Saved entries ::
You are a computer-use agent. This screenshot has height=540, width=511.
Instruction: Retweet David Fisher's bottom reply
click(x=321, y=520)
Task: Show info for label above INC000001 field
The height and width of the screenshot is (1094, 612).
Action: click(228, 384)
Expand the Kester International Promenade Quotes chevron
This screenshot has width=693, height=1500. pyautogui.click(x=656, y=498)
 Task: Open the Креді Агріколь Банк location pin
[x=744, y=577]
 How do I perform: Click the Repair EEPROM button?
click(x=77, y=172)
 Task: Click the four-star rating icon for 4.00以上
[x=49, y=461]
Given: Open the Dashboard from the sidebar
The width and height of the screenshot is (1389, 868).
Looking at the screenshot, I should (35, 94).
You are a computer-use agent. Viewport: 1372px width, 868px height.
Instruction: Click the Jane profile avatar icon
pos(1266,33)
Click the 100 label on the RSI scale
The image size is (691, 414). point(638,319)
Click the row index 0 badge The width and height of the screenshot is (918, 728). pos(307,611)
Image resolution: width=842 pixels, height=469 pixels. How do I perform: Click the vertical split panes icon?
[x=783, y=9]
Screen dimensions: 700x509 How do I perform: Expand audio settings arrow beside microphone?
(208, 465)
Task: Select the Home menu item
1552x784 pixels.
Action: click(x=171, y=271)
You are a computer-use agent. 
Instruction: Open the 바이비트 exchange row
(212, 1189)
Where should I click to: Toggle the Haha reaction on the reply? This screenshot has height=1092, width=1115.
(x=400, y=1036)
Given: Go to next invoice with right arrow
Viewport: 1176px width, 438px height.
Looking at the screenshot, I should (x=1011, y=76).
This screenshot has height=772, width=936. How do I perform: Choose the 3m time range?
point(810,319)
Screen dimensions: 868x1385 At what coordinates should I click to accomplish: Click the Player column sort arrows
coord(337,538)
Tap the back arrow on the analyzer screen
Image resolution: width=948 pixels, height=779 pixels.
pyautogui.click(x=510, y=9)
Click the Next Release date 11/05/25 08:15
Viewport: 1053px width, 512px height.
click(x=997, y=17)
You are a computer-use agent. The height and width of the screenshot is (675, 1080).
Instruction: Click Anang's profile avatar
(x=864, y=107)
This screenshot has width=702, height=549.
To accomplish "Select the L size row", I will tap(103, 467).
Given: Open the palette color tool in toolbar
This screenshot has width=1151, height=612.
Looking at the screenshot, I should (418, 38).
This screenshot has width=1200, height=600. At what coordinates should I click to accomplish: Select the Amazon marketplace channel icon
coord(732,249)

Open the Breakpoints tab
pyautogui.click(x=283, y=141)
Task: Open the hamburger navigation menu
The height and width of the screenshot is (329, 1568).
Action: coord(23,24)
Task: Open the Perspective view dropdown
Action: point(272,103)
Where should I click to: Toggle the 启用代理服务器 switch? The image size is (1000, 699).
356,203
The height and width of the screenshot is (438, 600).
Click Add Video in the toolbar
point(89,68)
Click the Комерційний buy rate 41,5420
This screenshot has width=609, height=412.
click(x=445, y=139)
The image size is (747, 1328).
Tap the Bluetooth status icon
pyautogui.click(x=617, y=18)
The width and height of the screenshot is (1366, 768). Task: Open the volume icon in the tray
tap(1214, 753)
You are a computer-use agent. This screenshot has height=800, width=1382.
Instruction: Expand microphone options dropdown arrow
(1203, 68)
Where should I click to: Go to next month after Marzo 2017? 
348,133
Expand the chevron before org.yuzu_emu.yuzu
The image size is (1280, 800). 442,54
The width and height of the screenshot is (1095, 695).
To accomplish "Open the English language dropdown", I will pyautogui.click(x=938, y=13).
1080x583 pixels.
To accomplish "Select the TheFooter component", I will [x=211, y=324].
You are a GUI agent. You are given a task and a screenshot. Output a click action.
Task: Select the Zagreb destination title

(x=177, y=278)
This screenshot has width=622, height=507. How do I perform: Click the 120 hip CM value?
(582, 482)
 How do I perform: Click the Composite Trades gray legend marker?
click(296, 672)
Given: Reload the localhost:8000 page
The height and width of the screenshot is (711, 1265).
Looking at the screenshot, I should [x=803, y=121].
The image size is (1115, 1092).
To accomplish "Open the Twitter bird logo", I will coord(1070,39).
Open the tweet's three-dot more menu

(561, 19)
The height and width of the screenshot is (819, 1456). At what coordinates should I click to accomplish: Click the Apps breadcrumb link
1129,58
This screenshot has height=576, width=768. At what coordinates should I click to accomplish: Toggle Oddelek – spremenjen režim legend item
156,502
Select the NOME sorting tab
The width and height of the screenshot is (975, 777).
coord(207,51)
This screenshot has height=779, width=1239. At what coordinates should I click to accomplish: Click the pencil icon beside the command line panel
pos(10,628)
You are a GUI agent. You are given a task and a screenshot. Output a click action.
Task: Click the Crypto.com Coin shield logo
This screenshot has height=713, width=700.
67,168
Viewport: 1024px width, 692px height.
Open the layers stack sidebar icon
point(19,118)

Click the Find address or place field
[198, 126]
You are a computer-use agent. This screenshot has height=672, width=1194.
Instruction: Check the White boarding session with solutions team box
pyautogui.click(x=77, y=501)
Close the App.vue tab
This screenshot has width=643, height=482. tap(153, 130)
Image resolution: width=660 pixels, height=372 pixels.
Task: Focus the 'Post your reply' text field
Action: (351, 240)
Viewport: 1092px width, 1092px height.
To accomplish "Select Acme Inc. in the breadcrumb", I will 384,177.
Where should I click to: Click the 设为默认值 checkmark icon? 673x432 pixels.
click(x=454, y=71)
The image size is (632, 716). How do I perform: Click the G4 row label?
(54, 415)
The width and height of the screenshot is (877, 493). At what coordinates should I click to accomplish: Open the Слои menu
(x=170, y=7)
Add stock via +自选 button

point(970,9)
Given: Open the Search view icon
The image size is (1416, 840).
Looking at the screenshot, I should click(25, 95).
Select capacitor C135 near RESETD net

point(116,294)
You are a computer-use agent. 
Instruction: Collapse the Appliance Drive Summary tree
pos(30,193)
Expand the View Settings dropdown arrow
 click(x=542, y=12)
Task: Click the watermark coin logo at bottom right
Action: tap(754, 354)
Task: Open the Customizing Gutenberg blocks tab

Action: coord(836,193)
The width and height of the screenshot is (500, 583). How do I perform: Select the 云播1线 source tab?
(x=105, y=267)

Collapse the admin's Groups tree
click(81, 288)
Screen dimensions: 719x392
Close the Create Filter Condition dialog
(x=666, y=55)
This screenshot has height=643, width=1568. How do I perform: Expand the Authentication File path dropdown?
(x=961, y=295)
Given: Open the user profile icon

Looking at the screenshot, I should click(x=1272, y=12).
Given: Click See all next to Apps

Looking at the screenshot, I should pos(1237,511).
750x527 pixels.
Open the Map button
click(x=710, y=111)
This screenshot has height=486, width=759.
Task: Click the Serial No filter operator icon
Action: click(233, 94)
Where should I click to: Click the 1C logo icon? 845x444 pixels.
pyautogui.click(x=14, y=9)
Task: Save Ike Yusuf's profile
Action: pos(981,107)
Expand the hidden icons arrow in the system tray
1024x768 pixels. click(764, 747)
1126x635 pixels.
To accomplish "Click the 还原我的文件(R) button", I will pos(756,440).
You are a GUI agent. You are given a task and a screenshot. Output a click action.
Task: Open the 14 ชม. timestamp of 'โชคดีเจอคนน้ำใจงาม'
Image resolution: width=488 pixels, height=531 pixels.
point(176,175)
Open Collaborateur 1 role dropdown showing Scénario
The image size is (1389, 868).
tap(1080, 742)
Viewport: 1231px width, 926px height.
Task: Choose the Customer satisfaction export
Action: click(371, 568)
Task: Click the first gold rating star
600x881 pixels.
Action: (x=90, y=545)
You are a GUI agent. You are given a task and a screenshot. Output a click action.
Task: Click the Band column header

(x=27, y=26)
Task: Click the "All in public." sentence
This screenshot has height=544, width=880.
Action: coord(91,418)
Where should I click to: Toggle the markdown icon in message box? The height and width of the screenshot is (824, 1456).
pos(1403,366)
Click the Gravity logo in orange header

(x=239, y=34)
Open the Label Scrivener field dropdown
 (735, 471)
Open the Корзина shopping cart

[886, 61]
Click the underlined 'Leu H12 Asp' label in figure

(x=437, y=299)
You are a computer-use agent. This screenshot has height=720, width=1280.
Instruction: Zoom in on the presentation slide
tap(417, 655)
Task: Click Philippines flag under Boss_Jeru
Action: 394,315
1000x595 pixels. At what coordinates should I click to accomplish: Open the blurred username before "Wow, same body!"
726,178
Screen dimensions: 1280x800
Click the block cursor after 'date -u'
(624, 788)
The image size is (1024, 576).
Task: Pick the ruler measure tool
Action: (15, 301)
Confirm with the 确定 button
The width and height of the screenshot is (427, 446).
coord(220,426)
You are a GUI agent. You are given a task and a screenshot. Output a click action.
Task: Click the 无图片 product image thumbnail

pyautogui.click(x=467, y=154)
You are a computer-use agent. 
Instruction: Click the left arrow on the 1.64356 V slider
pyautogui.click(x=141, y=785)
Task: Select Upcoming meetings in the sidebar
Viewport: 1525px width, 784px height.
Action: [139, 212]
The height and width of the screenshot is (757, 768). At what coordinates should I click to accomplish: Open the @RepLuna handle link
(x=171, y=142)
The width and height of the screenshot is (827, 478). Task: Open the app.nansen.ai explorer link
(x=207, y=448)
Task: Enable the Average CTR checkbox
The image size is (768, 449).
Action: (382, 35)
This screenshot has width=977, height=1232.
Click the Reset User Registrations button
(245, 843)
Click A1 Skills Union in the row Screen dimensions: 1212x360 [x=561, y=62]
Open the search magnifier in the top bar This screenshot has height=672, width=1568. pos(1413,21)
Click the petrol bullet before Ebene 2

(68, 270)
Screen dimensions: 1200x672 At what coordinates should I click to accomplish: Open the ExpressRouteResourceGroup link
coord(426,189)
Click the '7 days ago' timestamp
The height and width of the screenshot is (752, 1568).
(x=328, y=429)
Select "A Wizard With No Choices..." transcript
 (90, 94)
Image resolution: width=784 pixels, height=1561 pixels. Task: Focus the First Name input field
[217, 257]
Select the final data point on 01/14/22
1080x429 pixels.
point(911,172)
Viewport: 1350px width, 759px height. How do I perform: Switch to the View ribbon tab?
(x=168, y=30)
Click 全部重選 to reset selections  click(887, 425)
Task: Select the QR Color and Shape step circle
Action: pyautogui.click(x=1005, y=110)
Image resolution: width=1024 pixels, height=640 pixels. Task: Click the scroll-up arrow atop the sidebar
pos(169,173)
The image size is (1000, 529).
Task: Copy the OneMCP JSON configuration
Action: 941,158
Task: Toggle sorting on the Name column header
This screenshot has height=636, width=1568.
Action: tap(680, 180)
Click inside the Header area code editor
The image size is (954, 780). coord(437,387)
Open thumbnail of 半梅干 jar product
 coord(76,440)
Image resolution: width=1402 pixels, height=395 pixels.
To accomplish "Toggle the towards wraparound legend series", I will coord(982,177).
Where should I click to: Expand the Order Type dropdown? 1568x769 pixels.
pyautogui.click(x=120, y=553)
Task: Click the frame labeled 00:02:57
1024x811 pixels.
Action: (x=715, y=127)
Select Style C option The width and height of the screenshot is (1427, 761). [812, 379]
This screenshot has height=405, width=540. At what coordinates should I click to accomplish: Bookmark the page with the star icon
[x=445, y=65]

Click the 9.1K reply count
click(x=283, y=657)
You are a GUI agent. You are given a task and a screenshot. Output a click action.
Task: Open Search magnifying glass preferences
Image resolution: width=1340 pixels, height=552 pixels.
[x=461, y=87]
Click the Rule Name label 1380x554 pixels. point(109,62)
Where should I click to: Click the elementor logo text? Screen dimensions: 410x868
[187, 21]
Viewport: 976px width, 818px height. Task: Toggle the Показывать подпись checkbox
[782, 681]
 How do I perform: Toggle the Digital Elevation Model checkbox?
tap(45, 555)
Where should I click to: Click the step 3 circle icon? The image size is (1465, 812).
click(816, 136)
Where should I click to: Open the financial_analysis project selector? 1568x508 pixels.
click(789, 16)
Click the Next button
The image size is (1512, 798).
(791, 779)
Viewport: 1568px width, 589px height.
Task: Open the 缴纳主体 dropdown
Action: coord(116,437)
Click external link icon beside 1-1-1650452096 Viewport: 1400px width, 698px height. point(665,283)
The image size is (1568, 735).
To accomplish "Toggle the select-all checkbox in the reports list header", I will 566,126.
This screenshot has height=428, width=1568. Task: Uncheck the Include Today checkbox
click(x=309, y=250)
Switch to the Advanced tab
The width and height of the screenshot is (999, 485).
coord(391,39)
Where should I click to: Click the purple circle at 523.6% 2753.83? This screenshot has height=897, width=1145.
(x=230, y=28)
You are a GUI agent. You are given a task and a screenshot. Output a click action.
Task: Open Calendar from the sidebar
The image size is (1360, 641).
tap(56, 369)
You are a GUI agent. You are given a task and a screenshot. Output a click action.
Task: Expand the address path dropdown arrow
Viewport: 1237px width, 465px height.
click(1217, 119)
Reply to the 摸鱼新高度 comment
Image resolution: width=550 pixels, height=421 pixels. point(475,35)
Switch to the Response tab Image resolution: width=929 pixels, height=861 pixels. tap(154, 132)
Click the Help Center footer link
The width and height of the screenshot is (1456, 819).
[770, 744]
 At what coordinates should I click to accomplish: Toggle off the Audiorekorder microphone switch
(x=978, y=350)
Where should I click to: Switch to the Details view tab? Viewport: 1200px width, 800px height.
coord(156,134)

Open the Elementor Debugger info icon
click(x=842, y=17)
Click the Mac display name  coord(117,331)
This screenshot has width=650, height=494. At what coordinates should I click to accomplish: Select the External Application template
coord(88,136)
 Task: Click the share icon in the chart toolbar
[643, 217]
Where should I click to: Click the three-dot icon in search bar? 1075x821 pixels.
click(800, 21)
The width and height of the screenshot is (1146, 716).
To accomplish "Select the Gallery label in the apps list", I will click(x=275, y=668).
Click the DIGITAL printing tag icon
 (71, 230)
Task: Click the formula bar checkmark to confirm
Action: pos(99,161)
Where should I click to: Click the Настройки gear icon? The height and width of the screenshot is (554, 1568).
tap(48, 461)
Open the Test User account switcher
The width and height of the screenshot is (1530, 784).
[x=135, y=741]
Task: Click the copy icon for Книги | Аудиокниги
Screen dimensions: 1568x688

DIRECTIONS FOR THIS TASK :: Every line above in which the word "from" is present must be copied into the answer.

RESPONSE TO THE TASK ::
Given: Open the Dashboard from the sidebar
Task: Open Calendar from the sidebar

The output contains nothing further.